The message of George Lucas’s trilogy is thus that being a Douche is somehow objectively better than being an Asshole (really, can you think of a bigger fictional Douche than Luke Skywalker), which is absolutely untrue. The Emperor, in this case has it right - Asshole and Douche are two sides of the same thing, and the key to balance is to know which role is yours to play in a given relationship, and become a better Asshole or a better Douche within the relationship. Star Wars is nothing more than a tool of Lucas’s foul and false Douchism, the Jedis being the Douchist majority and thus writing the rules of history.
(A better telling of nearly the same story is perhaps the Conor arc on Angel (Conor is practically the same character as Anakin but given more life), with Angel remaining a Douche (of course) and Holtz is the Asshole position to Conor’s tortured Hammett. )
12 commentsSin City (2005)
There’s nothing more disreputable than fundamentalism, even when the infallible holy text to which the devotee pays obeisance is the Word of a half-crazy* anarcho-libertarian with a severe design sense and a warped sense of humor.
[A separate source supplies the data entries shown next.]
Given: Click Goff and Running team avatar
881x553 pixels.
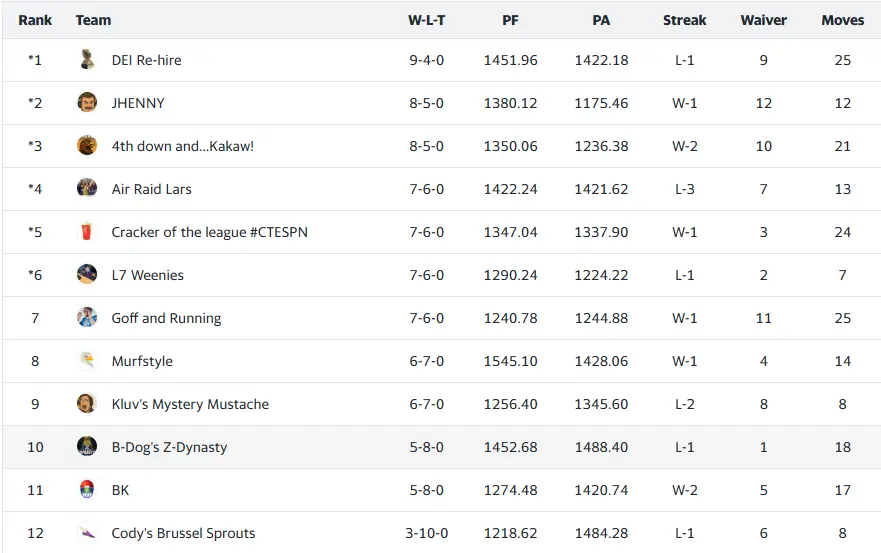Looking at the screenshot, I should point(87,318).
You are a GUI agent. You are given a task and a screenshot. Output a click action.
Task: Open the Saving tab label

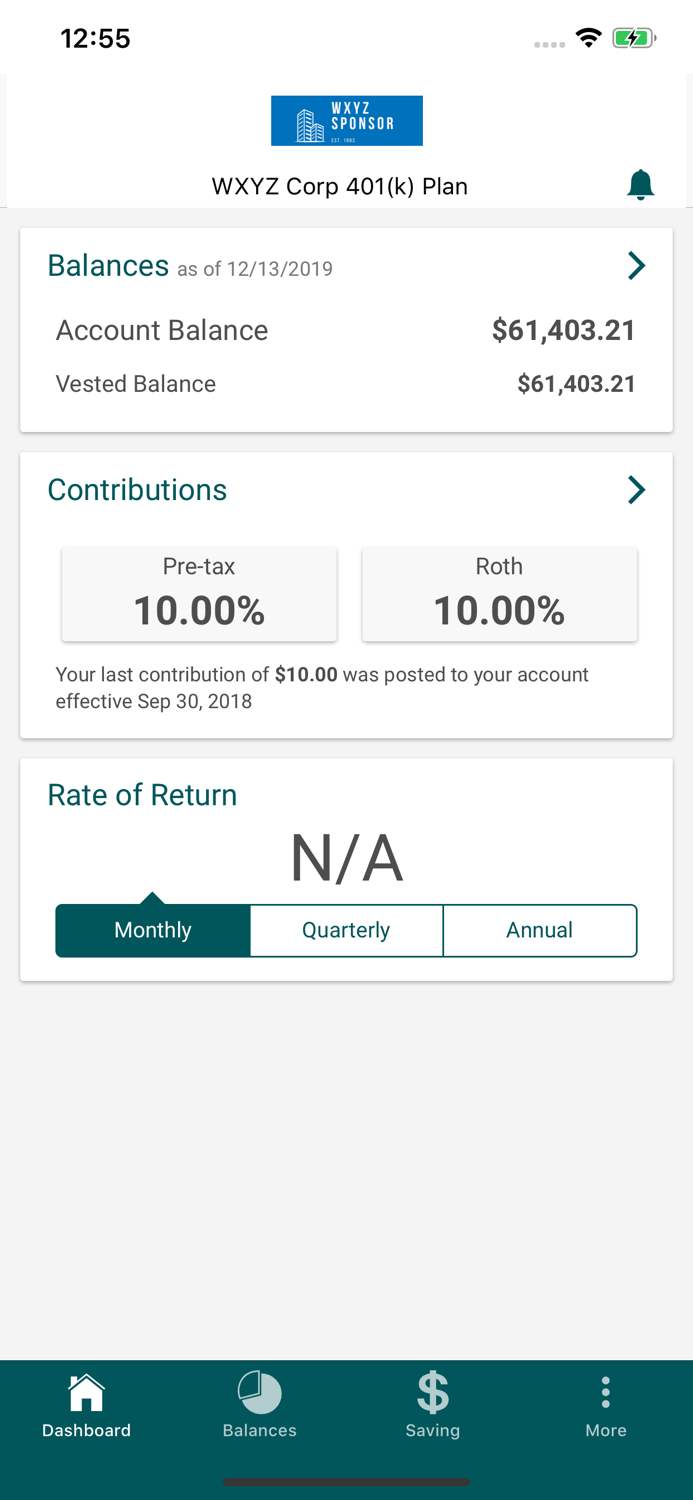(x=433, y=1430)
The literal, humorless** fidelity of Robert Rodriguez’s Sin City (2005) to Frank Miller’s comic books somehow manages to warp to the parodic sentimentality and brutality of the source to such an extent that they’re no longer parodic - they’re bathetic. I don’t think it’s a stretch to suggest that the take-away of Sin City (the film) is that, as two of the protagonists say, there’s some things decent people*** weren’t meant to see, but they’re necessary in the pursuit of justice. That’s a fascist message, even if we, the audience, are implicated in the category of not-decent people since we’re watching the carnage on screen and presumably getting a kick out of it.
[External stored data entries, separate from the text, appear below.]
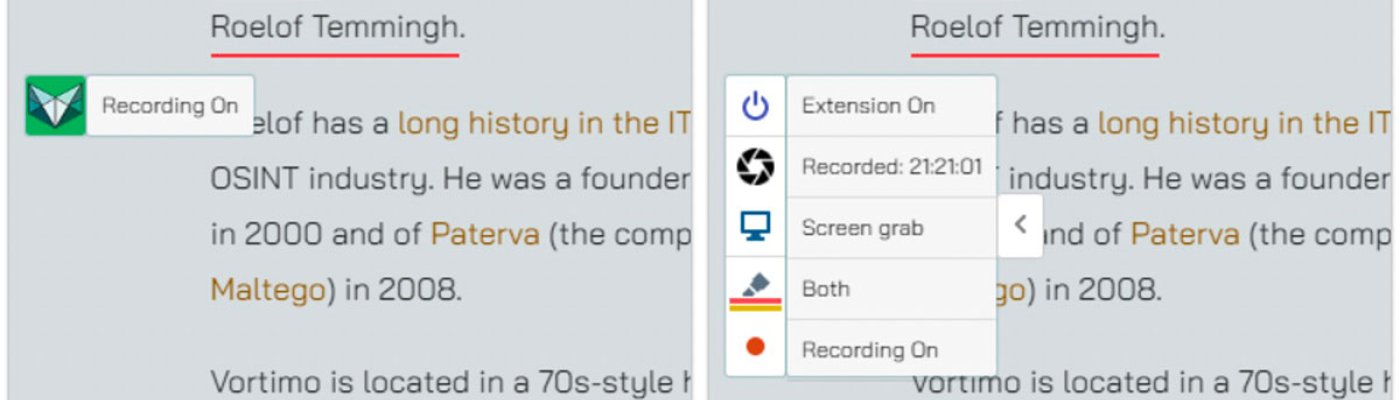Click "Roelof Temmingh." heading in right pane
This screenshot has width=1400, height=400.
coord(1037,27)
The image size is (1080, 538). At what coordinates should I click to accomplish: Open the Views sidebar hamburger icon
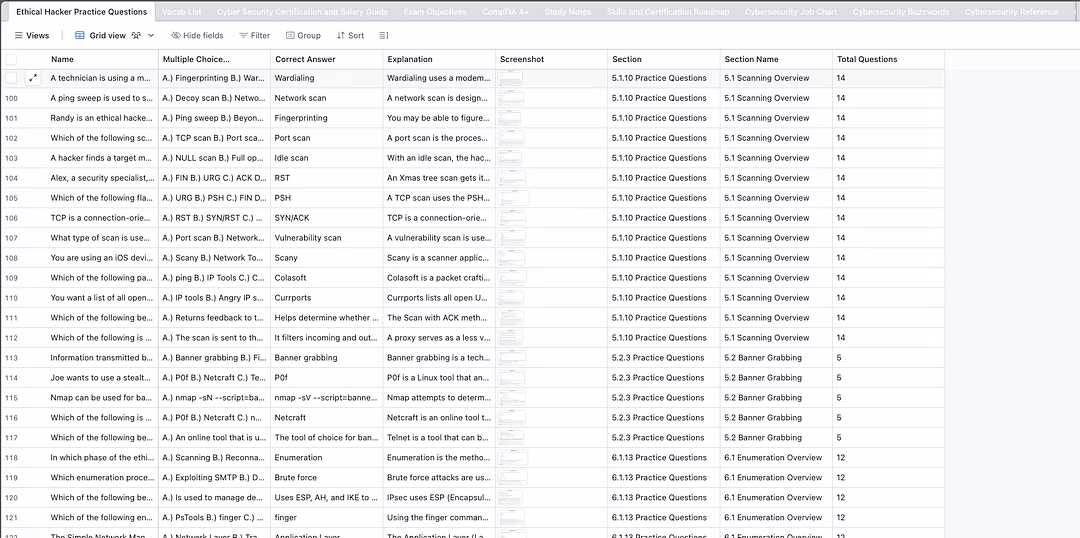[x=18, y=35]

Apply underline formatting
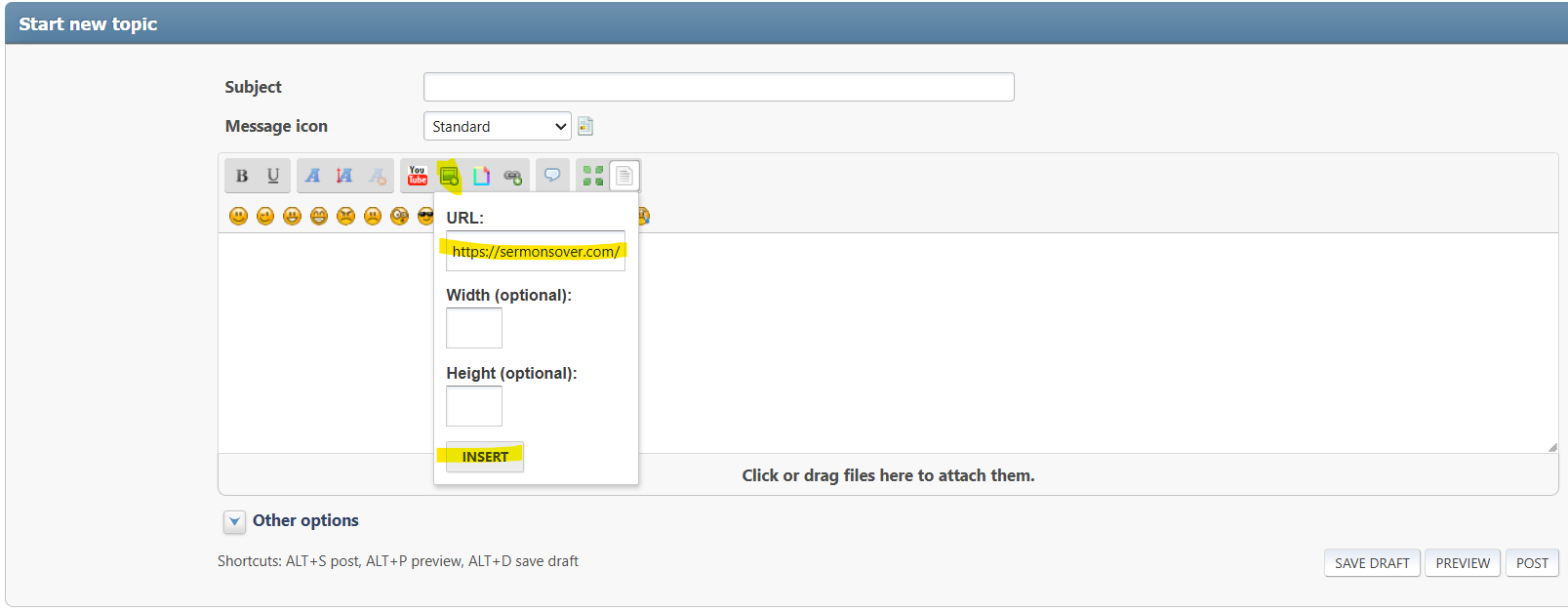pos(273,176)
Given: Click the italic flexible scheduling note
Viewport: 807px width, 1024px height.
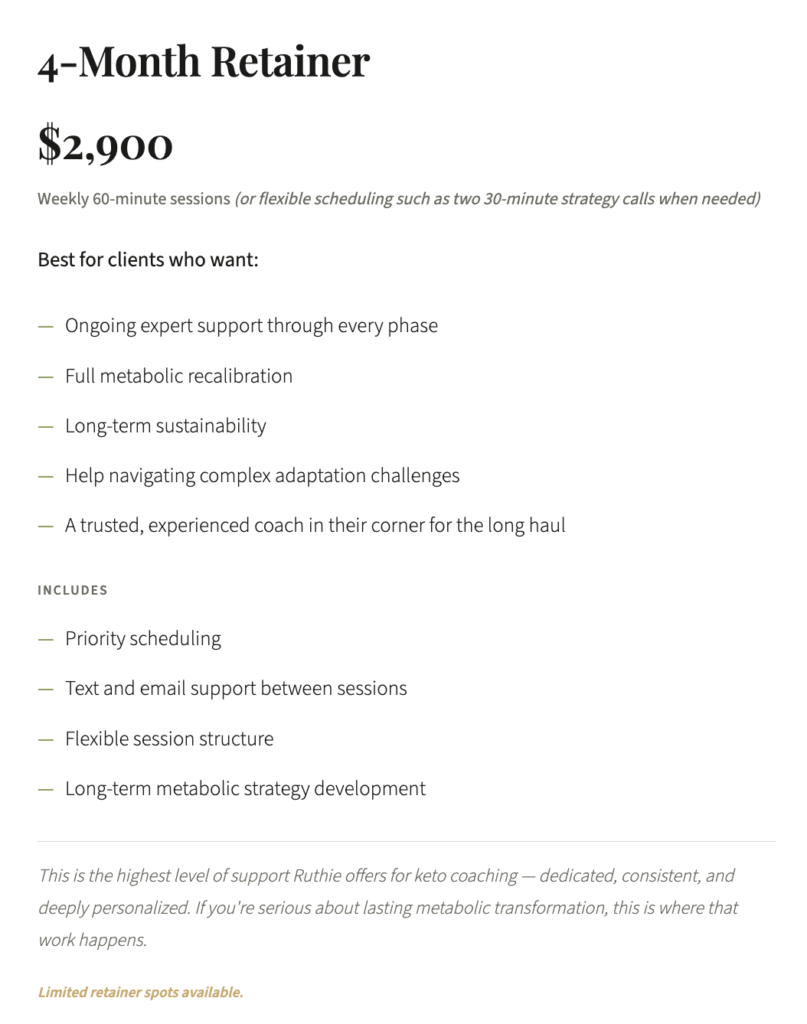Looking at the screenshot, I should pyautogui.click(x=497, y=199).
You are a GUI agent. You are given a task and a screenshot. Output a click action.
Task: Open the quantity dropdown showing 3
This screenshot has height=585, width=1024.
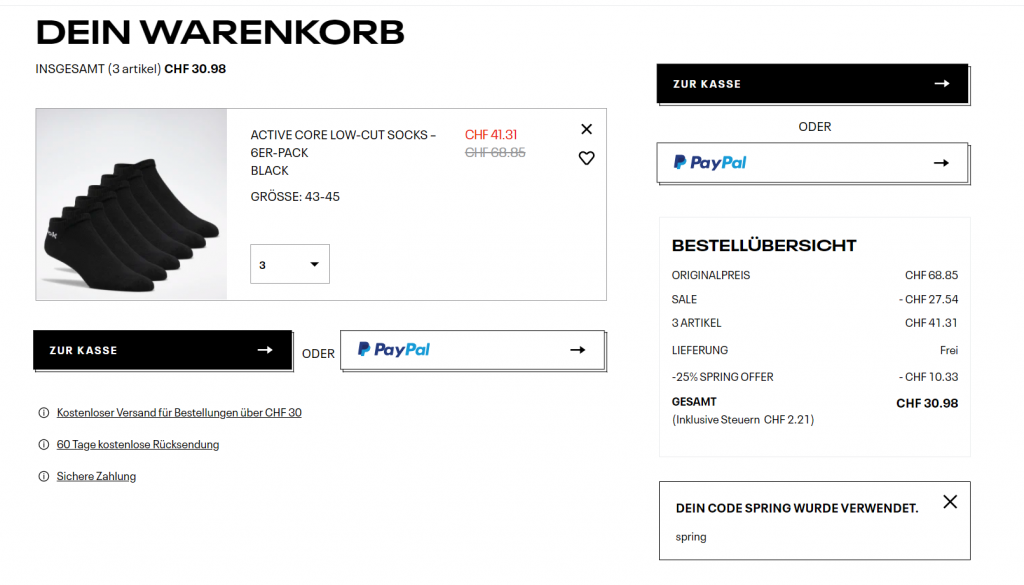click(289, 264)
It may be too much to expect a responsible politico-moral stance from the Rodriguez/Tarantino axis. The early films of Tarantino were dismissed as being reprehensibly violent but at least they coupled that violence with a knowing, ironic distance****. Kill Bill and Sin City are all about KICKS, but the former is not as irresponsible as the latter because the former’s mission of vigilante justice is altogether personal, while the vigilantes of Sin City are a reaction to the amoral WORLD of Noir (and presumably, early 21st century America). It’s a political statement even if it’s unwitting, even if the point of the film was to be about the art.
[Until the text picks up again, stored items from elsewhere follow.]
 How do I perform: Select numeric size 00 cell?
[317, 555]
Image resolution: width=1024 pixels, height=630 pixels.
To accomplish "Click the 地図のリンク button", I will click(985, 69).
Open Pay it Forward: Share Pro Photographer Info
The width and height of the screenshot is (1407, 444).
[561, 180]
Which, I have to say, is pretty good. It could have been better, as Rodriguez is not a great director, but the effects were marvelous. I have no problem with the movie itself; my problem is with the project, and it’s hard to take a moral stand against something without coming off as Bill Bennett. But although my lifestyle and tastes would most likely be considered as degenerate by much of the U.S., I feel like I have to object to the mainstreaming of the ethos that lead, not altogether hyperbolically, to Abu Ghraib and the idea that being Right is license to do anything in the pursuit of justice. Sure, the protagonists of Sin City are psychologically sick but they’re be more or less normal in the context of contemporary political discourse, and the further normalization of the anti-rule-of-law position without explicit (or even much implicit) condemnation is an unwise project.
— – ———-
In addition to the faithful reproductions of comic book panels, there’s another interesting kind of reproductive dialogue going on here, with Sin City being shot on digital, produced digitally, distributed digitally and (when I saw it, though obviously not widespread yet) digitally projected. Someone want to go Benjamin on this?
* though not as comic creators seem to go
** the movie itself, however, can be funny
*** in the film, all women
****though this creeping Tarantinoism was the bane of 90s cinema just as creeping Fincherism is turning out to be the bane of the 00s.